In its finest moments, “Max” gives serious consideration to post-traumatic stress disorder as the high cost of service for soldiers of any species. Watching the titular Belgian Malinois — among the hardest breeds to train, but fiercely intelligent — struggling to piece together his personality and purpose makes for moments of powerful, understated poignancy. But by trying to sharpen its edges where sincere empathy suits it fine, “Max” swerves its story in the worst possible direction.
Co-writer / director Boaz Yakin — of “Remember the Titans” fame and owner of one of modern Hollywood’s weirdest filmographies — and co-writer Sheldon Lettich (a longtime Jean Claude van Damme collaborator maintaining his death grip on ’80s cheese here) spin this admirably simple, sincere story out into a laughably outlandish action-thriller in which Max takes on rogue U.S. Marines, small-town Texas cops and Mexican gangsters running Taliban guns. When “Max’s” unending, uninvolving and utterly preposterous third act begins, that trail of unique charms is long lost.
A prologue cites the use of 3,000 dogs in Iraq and Afghanistan as a modern-day application of an American military tactic used since World War I. Shortly after discovering a hidden weapons cache (not unlike Chris Kyle in “American Sniper”) Max suffers the aforementioned accident and is shipped home to the Texas town where his late handler, Kyle Wincott (Robbie Amell), lived.
Kyle’s father, Ray (Thomas Haden Church) is a hardened veteran, hobbled in leg and heart by a crippling wartime injury, and his mother, Pamela (Lauren Graham) finds little reminders of loss everywhere she turns. Younger brother Justin (Josh Wiggins) has become a saturnine, slouchy teen at odds with his parents since Kyle deployed.
They’re hardly ideal caretakers for Max, but they turn out to be his only option. No longer able to serve his military mission and considered a danger to everyday society, Max will be put down if the Wincotts don’t take him. So he becomes a character-building project for Justin, the only person at whom Max doesn’t immediately lunge and snap.
Crossing “Critters 3”-era Leonardo DiCaprio with the stilted smart-ass apathy of Jesse Eisenberg, Wiggins lends gravity to the way Justin draws down his own defensiveness in the wake of Max’s misery. Kudos, too, to exceptional handling of the six dogs who play Max. The moment when Justin realizes the weight of Max’s PTSD — and the unlikely pair of friends reaches a place of mutual respect and regard — is a high point for both the human and canine actors involved.
From there, however, “Max” is almost all low points, and not for reasons you might expect. Brazen manipulation or blind jingoism is mercifully absent. “Max” acknowledges the cynicism and weariness of war without overstating either one. What neuters “Max” is an abandonment of common sense, awkward cinematography and just plain sloppy storytelling.

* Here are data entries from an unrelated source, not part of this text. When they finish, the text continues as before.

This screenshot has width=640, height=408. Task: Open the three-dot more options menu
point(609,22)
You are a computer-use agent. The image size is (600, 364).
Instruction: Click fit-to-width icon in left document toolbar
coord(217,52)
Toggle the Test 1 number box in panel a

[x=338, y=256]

Jay Hernandez turns up a helpful Marine sharing all manners of privileged, and helpful, information with Justin … whom Justin abandons as a credible witness when he needs him most. Cinematographer Stefan Czapsky employs handheld zooms for homefront tension with all the grace of a drunkard careening into the camera. He shoots another scene, pointlessly, from behind a moving fan.
Later, the bad guys — with two tires blown out — seem to swap them for fresh wheels with the speed and efficiency of NASCAR’s finest pit crew. Cell phones work magically after being submerged in rivers. Trevor Rabin’s syrupy score remains jaunty even during a violent hostage situation. Plus, “Max” condemns, then asks you to more or less cheer for, unexpectedly vivid dogfighting.
What’s most frustrating is that, ultimately, you realize that Yakin and Lettich could have more believably thrown Max into this caper by having him retrain as a police dog. (No surprise: Every cop in this movie is either dirty or a doofus.) That would have also given us more time to watch Max painstakingly readjust to the reality of civilian life.
This notion fuels the other excellent moment in “Max,” as Ray reveals to Justin the reason for his reticence. It shows you first what an Oscar nominee like Church might have seen in this story. But the scene also suggests how easy it becomes for us to accept preferably unchallenging “heroic” versions of our soldiers’ stories … and why it’s important to acknowledge harder truths about what we demand of them and the toll it takes. If only “Max” had taken that to heart and stuck to its guns rather than draw them and fire away.